3. Participate in re-reading the message. If all students do not play well up the mountain! A few beginners struggling in storytelling are quite simple and appropriate. But there should be beautiful players as well.

If the teacher does not have students chanting, that is a red flag. The teacher may be hiding something (or worse, lazy).

Candidate interview

Have an in-depth conversation with your child present. You should all interview each other.

Key questions

  • ‘What is your vacancy?’ You want a sense of the teacher’s schedule. Teachers who are always out of town may not be the best choice. It never fails: Lessons omitted = less practice. Too much rest will hinder the process.
  • ‘Are you a professional musician?’ It would worry me if the teacher was not in the music world but just took a little extra money.
  • ‘Do your students participate in outdoor music activities?’ A good teacher introduces students to the wider world of music and is not afraid to send them outside, such as: bands, camps, workshops. It is better if their students play in a quality youth band and win the competition.
  • ‘What level do you teach?’ You want to look your best. If your child is just getting started, find a teacher who has a well-prepared start method and a presentation record. Other teachers can only take advanced students for pre-vocational training.

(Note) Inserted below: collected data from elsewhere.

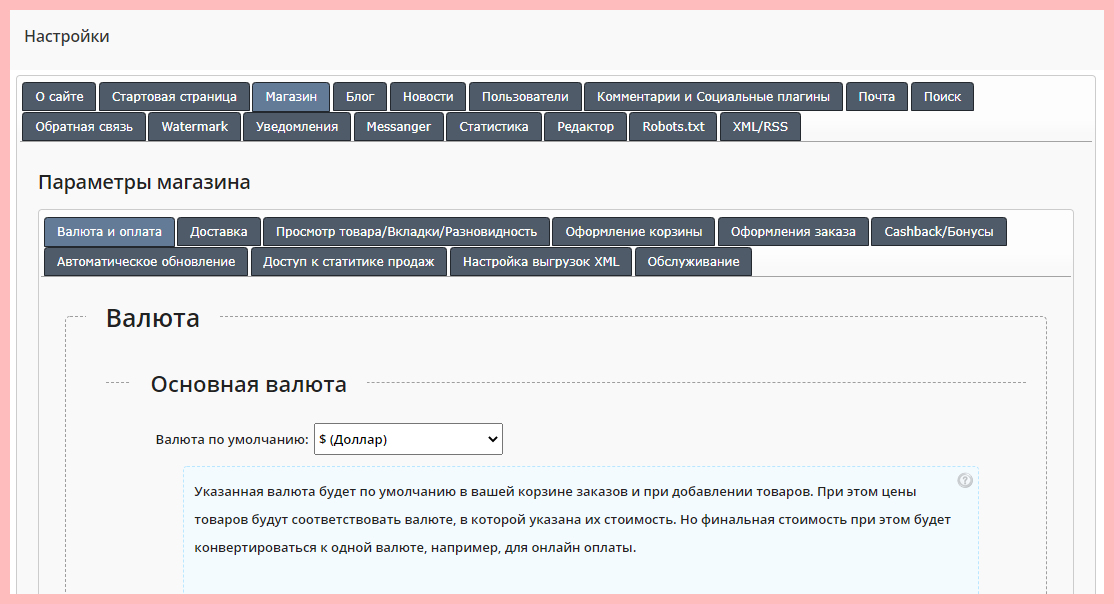Image resolution: width=1114 pixels, height=604 pixels.
Task: Open the Robots.txt tab
Action: 673,127
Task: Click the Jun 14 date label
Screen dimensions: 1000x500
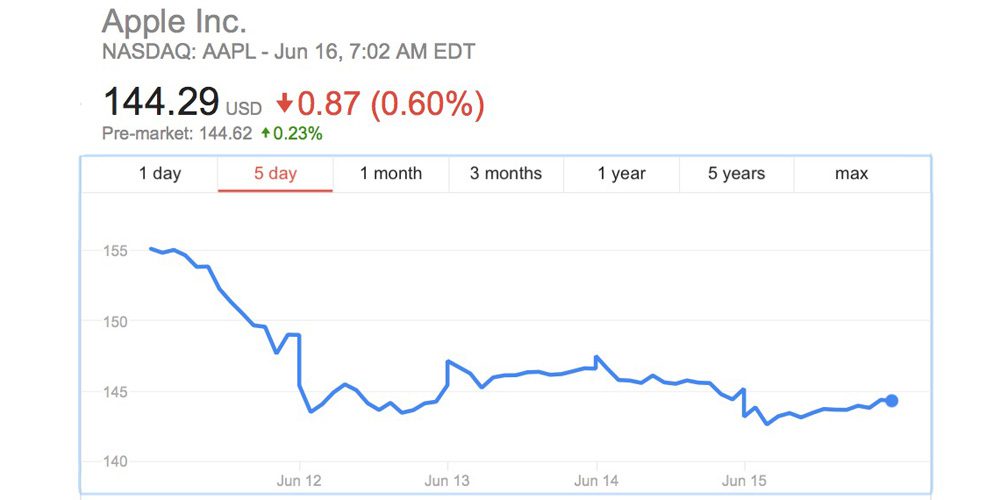Action: pyautogui.click(x=596, y=481)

“Multiple levels” can also be a good answer. I chose my daughter’s violin teacher after attending her student recitation. He led the strings section at a good school and I was impressed that he taught many students from beginners to high achievers.

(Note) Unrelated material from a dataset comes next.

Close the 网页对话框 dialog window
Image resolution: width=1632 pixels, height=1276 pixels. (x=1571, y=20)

  • ‘Do you have a specific teaching method?’ It would be nice if they could clarify their methods and ideas. However, if they can not, that is not a necessary reason to cut them off. Musicians tend to have the right brain and ‘out of the box’. Some can not explain but can ‘do’.
  • ‘What do you expect from students?’ Seek long-term and short-term expectations. The long-term goal could be to “participate in reminders every three months.” Short-term goals related to daily practice.
  • ‘Do you put in the writing task?’ A teacher who supports writing goals – with practice charts, notebooks, and items in every lesson – is a good teacher.
  • ‘What do you expect from a parent?’ A teacher asked me to be a typist during my daughter’s lessons so she could focus on teaching. Consider whether you are willing to do what is asked.
  • ‘What is your value?’ From talking to other parents, you should have an idea of ​​the growth rate in your area. But do not judge teachers by value. Subsidy programs (by school or city) will be cheaper, while on-demand teachers will be charged extra. If you find a great teacher who pays more than your budget, ask if they have a low-paying assistant or defender. You will still have access to the primary teacher.

Less important questions:

o ‘How long have you been teaching?’ Some of the best teachers I worked with were young. One year of teaching experience is not a reason to reject them. It is safer to gamble on inexperienced teachers if they are part of a larger music school with a strong principal.

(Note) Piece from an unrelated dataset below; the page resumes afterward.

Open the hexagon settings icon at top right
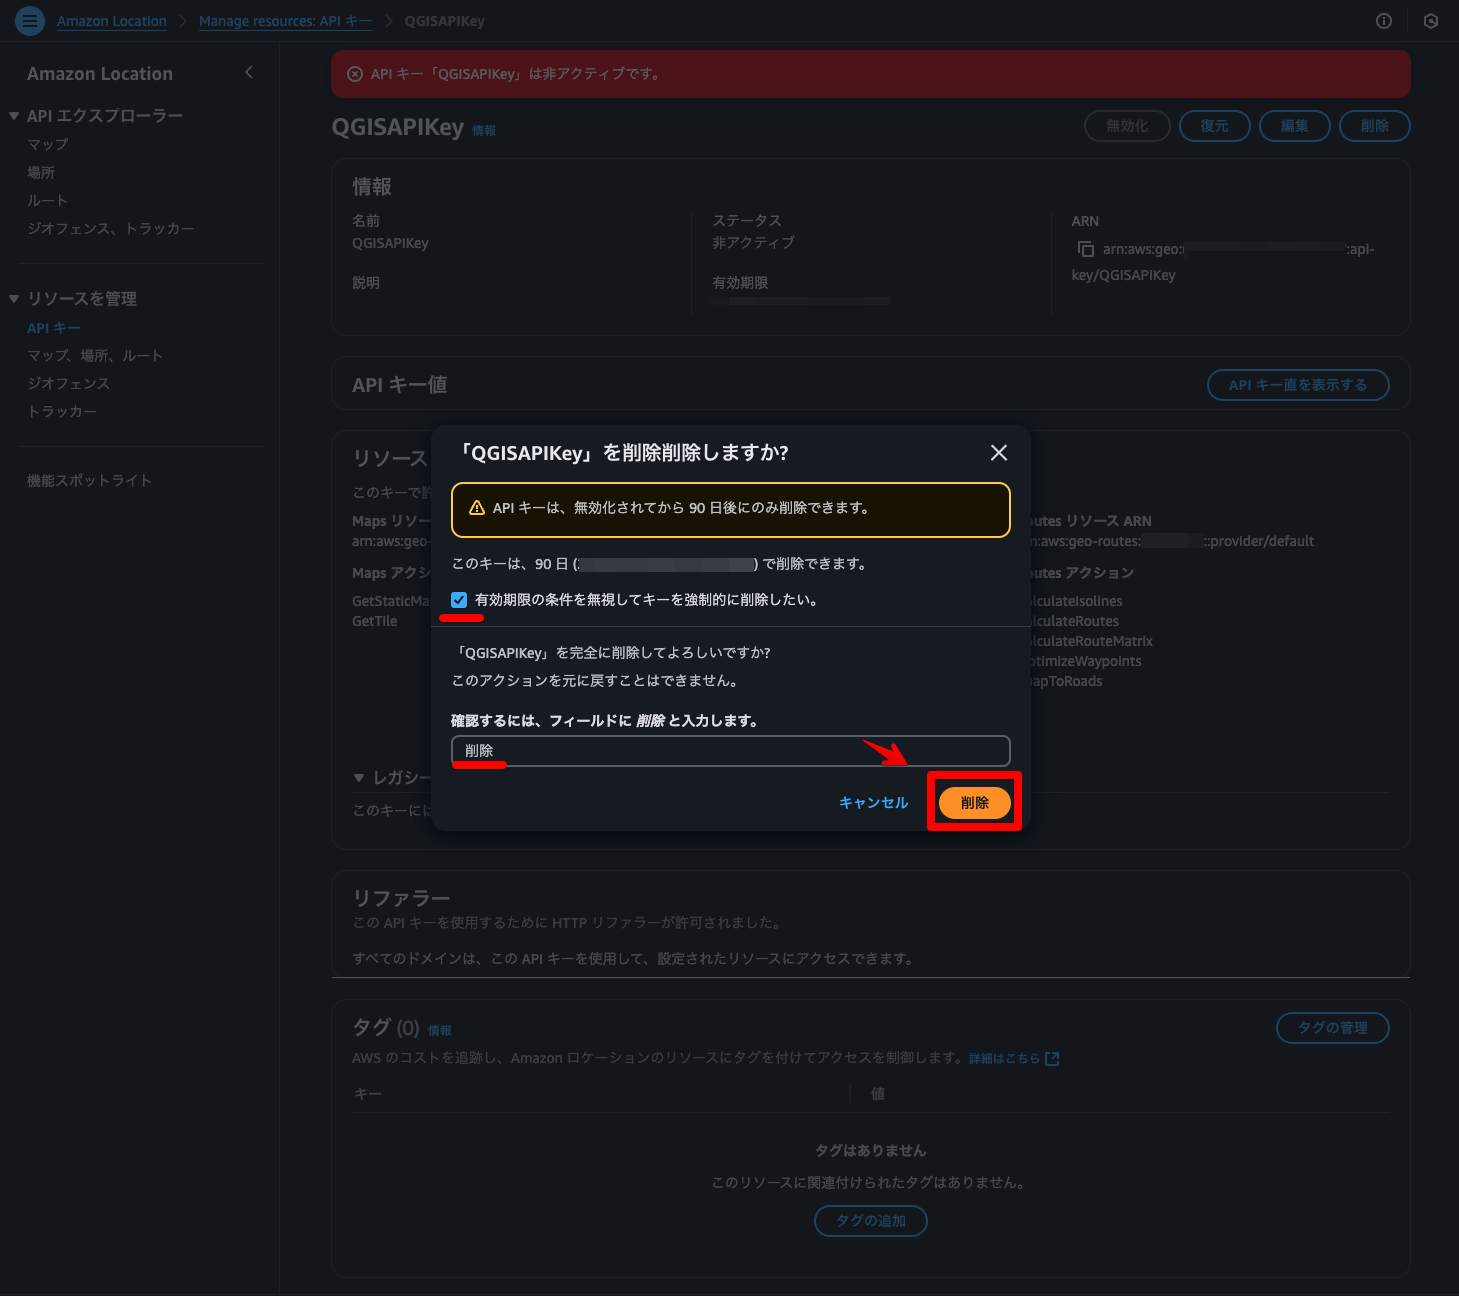 tap(1431, 21)
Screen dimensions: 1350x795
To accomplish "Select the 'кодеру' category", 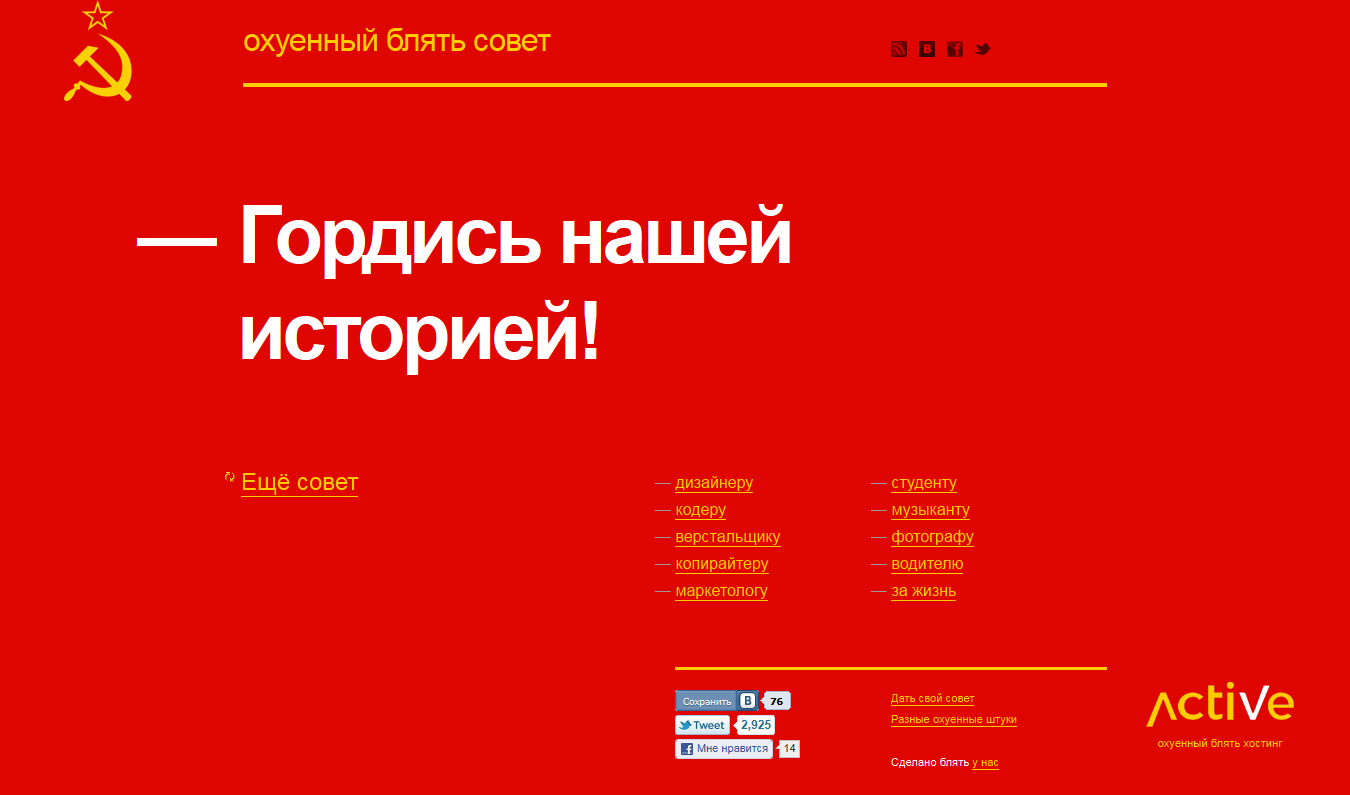I will (700, 510).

Questions that teachers should ask you.

Interested and responsive teachers will ask questions such as ‘Does your child show interest in music?’ ‘Does he have the ability to concentrate for 20 minutes?’ ‘How is she doing at school?’ ‘Do parents or grandparents have a musical background?’ ‘Is there a piano (or other instrument) in your house?’ ‘Do you (parents) have the time and energy to help your child practice on a daily basis? ‘

Teachers should ask to hear your child play if the student is not a beginner.

Put it all together

Now think about all the factors we have discussed. To summarize, ask yourself what the teacher offers:

  • High quality teaching?
  • Silk?
  • Networking with an outside music organization?
  • Report with your child and you?
  • Inspiration?

In addition, consider:

  • Teacher Availability
  • Price
  • Location

For my own children, quality training and inspiring teachers are the two most important factors, and I am willing to go far for them.